● Stated exercise
Can you rewrite the records from the line with "Given: Select the" up to and including the line with "tap(144, 43)", changing "fast forward" to "rewind", keeping everything else the same and leaving the pictures out?

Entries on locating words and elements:
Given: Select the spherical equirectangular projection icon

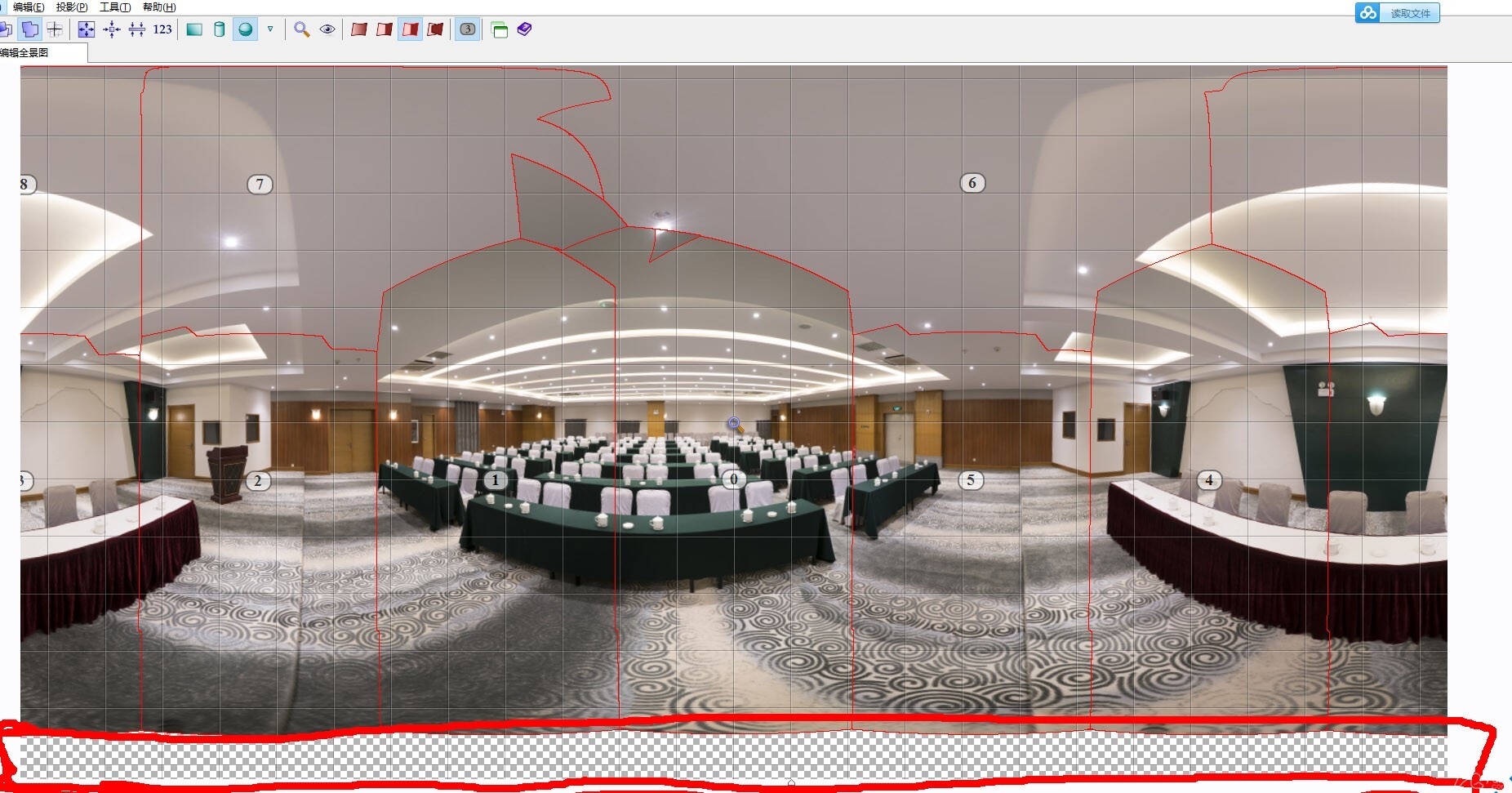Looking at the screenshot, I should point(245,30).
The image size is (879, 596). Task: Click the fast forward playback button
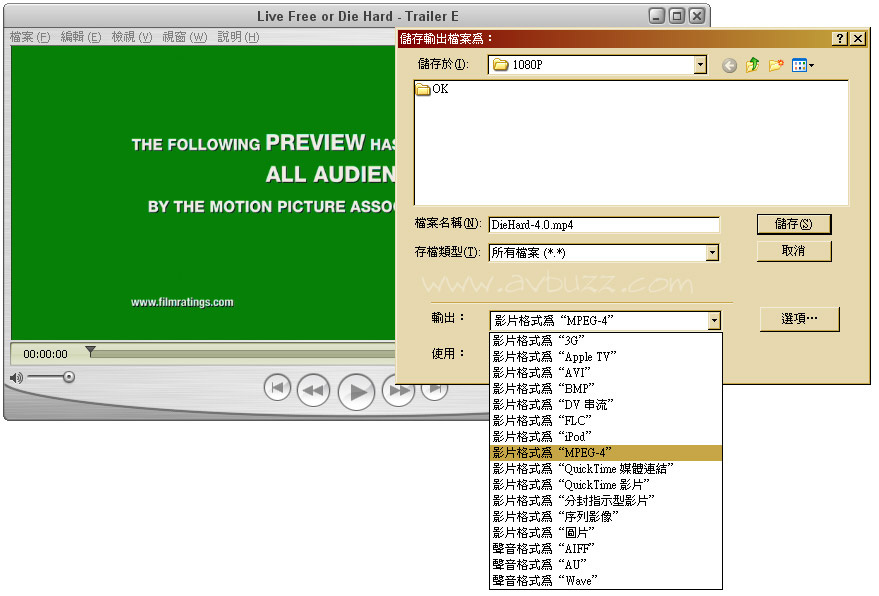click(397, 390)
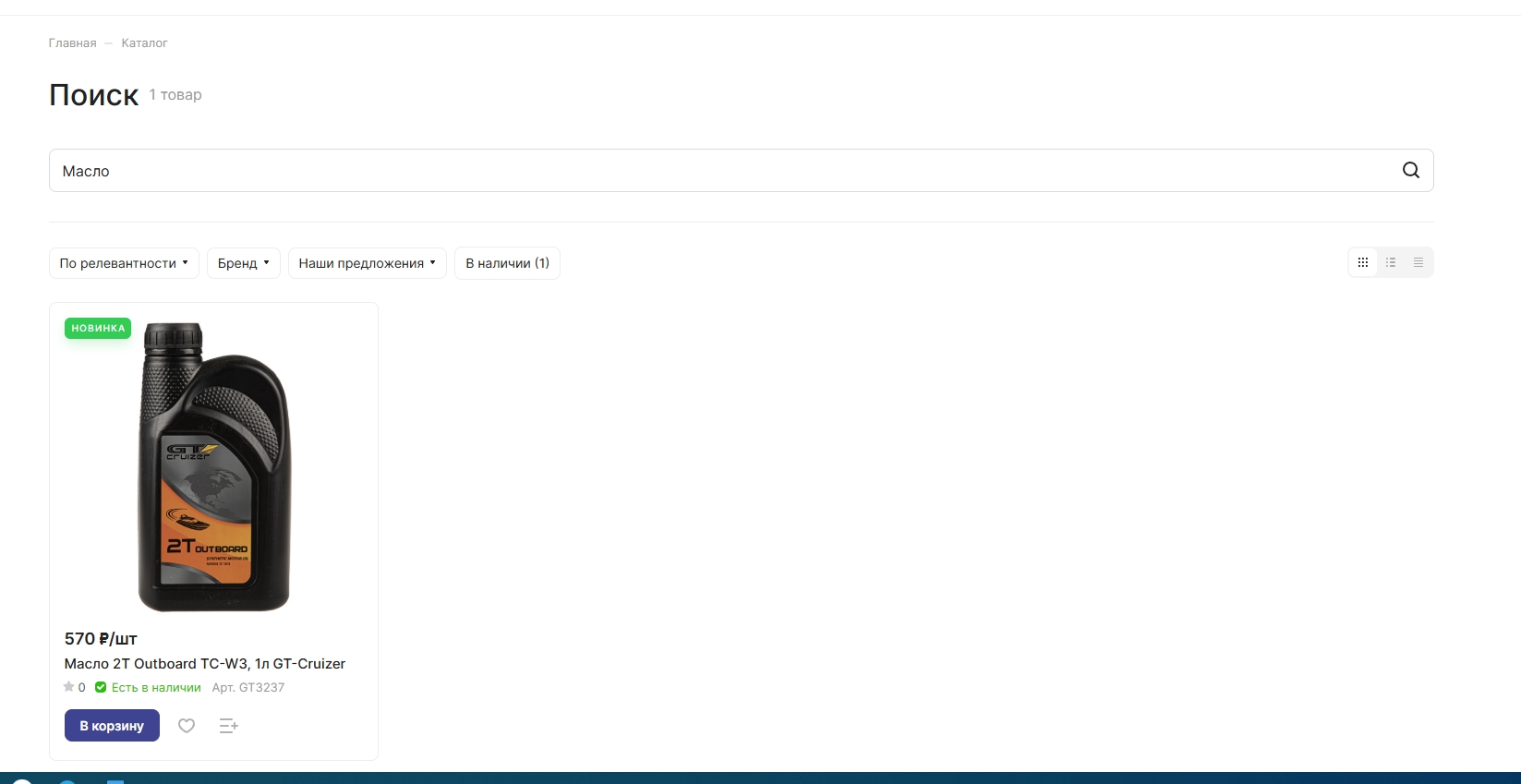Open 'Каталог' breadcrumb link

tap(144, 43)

==

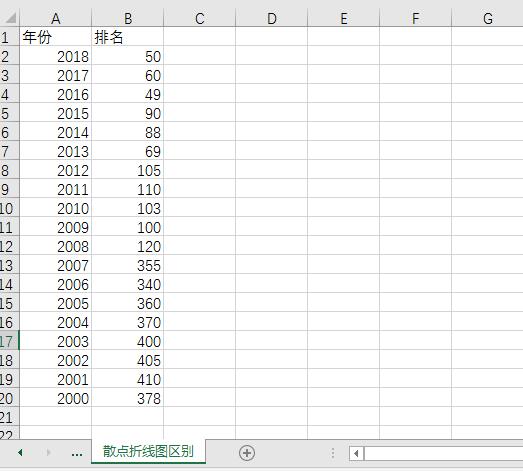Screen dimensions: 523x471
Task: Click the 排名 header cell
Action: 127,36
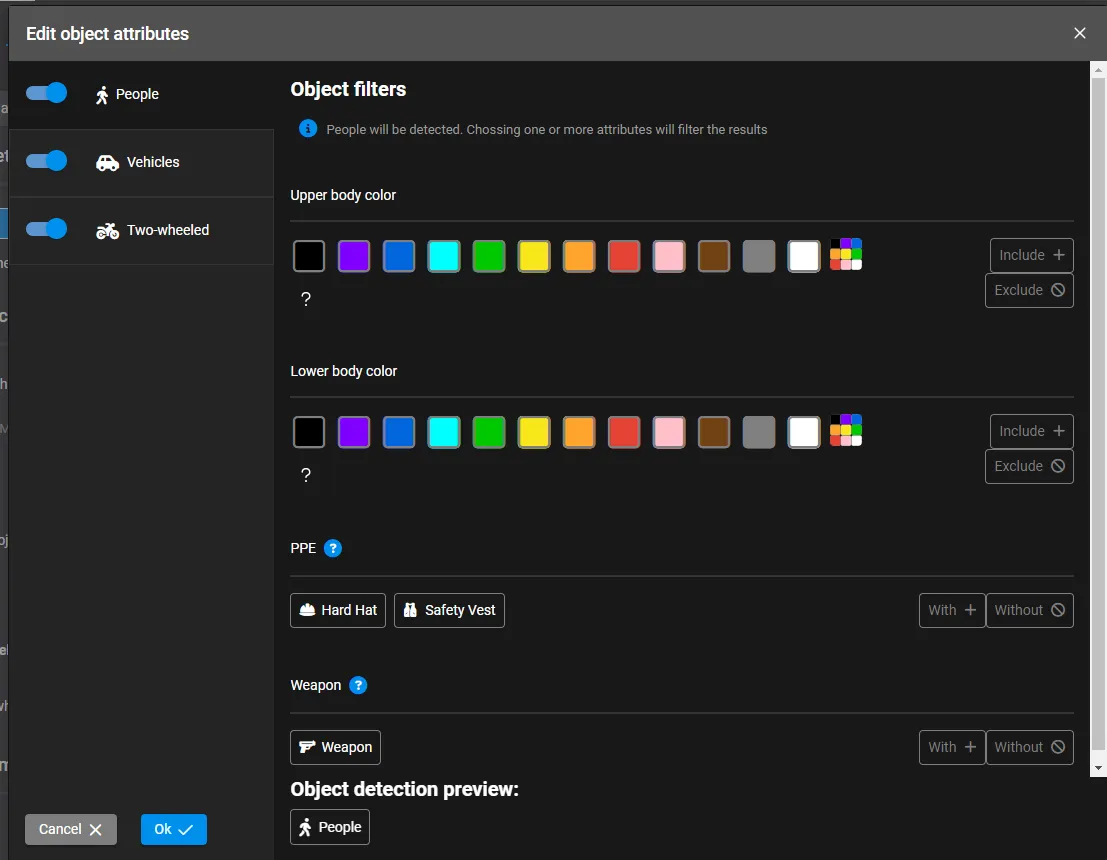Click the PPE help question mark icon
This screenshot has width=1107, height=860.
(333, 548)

● Response to the task
Given: Select the spherical equirectangular projection icon

Looking at the screenshot, I should point(245,30).
The image size is (879, 596). Task: Click the rewind playback button
click(397, 390)
Open 'Каталог' breadcrumb link

tap(144, 43)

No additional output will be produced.